» **The task**: Lines from the beginning of the data through the line containing "揭秘日 (144, 2510)" are to be copied exactly, with no other line included.

-*-

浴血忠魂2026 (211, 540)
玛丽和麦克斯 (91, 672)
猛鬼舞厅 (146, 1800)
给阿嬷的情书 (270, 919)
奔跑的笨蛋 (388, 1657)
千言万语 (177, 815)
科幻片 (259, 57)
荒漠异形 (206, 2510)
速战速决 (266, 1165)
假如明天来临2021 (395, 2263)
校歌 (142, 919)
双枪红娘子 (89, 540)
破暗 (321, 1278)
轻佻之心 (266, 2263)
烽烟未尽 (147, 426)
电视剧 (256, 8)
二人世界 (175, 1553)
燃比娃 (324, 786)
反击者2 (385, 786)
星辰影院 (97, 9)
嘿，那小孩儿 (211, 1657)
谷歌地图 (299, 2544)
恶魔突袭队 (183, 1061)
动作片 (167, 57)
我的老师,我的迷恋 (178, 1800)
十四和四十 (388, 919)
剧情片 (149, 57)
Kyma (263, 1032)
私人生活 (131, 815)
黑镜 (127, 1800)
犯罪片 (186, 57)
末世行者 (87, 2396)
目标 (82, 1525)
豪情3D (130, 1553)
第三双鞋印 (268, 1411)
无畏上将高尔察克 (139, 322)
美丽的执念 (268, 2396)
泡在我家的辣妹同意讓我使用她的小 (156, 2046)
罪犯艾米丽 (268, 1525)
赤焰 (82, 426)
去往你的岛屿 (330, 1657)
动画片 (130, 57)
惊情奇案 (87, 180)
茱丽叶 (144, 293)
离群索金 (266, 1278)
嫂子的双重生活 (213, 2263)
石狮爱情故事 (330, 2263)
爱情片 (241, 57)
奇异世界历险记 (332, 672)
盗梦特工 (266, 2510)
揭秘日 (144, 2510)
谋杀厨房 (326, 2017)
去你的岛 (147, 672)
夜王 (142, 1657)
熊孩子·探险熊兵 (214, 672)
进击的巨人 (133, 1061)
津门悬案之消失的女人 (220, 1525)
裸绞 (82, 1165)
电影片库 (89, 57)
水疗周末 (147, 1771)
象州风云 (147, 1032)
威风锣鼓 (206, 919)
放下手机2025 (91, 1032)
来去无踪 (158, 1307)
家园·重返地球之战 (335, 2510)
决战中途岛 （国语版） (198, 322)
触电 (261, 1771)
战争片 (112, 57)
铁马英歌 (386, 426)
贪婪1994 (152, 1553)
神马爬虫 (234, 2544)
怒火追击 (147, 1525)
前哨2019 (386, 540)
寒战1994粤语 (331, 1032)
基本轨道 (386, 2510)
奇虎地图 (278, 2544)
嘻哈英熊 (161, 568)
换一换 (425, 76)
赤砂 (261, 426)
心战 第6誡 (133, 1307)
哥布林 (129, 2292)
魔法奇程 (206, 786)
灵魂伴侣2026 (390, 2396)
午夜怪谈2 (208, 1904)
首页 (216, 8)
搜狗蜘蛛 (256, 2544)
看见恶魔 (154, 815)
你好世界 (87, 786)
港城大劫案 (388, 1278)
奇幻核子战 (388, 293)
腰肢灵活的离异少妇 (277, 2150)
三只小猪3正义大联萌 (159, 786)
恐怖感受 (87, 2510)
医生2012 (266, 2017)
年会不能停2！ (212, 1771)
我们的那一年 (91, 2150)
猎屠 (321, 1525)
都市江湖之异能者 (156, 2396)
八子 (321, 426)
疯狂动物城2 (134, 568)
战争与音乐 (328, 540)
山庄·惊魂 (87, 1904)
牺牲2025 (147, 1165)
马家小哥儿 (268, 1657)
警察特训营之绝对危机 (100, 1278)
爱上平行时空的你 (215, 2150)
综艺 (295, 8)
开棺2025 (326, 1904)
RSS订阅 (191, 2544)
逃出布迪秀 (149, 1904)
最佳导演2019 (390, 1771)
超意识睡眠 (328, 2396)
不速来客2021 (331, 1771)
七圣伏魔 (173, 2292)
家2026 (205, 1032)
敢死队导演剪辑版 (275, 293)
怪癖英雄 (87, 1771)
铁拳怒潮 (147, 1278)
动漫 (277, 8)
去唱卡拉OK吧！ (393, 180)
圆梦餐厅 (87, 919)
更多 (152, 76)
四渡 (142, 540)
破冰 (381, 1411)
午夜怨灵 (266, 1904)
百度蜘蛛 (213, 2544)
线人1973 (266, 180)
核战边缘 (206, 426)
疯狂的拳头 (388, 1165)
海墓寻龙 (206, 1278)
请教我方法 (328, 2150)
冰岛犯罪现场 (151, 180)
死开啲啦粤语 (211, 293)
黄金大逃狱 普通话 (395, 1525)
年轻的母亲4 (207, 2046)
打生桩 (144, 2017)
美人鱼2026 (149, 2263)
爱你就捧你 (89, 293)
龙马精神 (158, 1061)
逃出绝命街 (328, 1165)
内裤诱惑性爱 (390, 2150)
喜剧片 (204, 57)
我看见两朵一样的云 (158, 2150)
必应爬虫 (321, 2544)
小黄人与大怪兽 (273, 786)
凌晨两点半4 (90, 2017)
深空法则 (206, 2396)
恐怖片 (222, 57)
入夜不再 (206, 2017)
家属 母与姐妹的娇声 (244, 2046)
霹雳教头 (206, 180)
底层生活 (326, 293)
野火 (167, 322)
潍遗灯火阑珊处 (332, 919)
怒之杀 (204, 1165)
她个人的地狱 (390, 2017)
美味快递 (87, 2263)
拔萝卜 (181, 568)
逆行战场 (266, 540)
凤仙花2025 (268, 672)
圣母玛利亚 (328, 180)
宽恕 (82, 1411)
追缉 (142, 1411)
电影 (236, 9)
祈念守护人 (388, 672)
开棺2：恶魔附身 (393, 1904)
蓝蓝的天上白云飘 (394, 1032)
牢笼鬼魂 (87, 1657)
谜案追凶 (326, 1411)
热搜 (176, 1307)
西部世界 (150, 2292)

-*-

» **Result of the exercise**:
浴血忠魂2026 (211, 540)
玛丽和麦克斯 (91, 672)
猛鬼舞厅 (146, 1800)
给阿嬷的情书 (270, 919)
奔跑的笨蛋 (388, 1657)
千言万语 (177, 815)
科幻片 (259, 57)
荒漠异形 (206, 2510)
速战速决 (266, 1165)
假如明天来临2021 (395, 2263)
校歌 (142, 919)
双枪红娘子 (89, 540)
破暗 (321, 1278)
轻佻之心 (266, 2263)
烽烟未尽 (147, 426)
电视剧 (256, 8)
二人世界 (175, 1553)
燃比娃 (324, 786)
反击者2 (385, 786)
星辰影院 (97, 9)
嘿，那小孩儿 (211, 1657)
谷歌地图 (299, 2544)
恶魔突袭队 (183, 1061)
动作片 (167, 57)
我的老师,我的迷恋 (178, 1800)
十四和四十 (388, 919)
剧情片 (149, 57)
Kyma (263, 1032)
私人生活 (131, 815)
黑镜 (127, 1800)
犯罪片 (186, 57)
末世行者 (87, 2396)
目标 (82, 1525)
豪情3D (130, 1553)
第三双鞋印 (268, 1411)
无畏上将高尔察克 (139, 322)
美丽的执念 (268, 2396)
泡在我家的辣妹同意讓我使用她的小 (156, 2046)
罪犯艾米丽 (268, 1525)
赤焰 (82, 426)
去往你的岛屿 (330, 1657)
动画片 (130, 57)
惊情奇案 (87, 180)
茱丽叶 (144, 293)
离群索金 (266, 1278)
嫂子的双重生活 (213, 2263)
石狮爱情故事 (330, 2263)
爱情片 (241, 57)
奇异世界历险记 (332, 672)
盗梦特工 (266, 2510)
揭秘日 (144, 2510)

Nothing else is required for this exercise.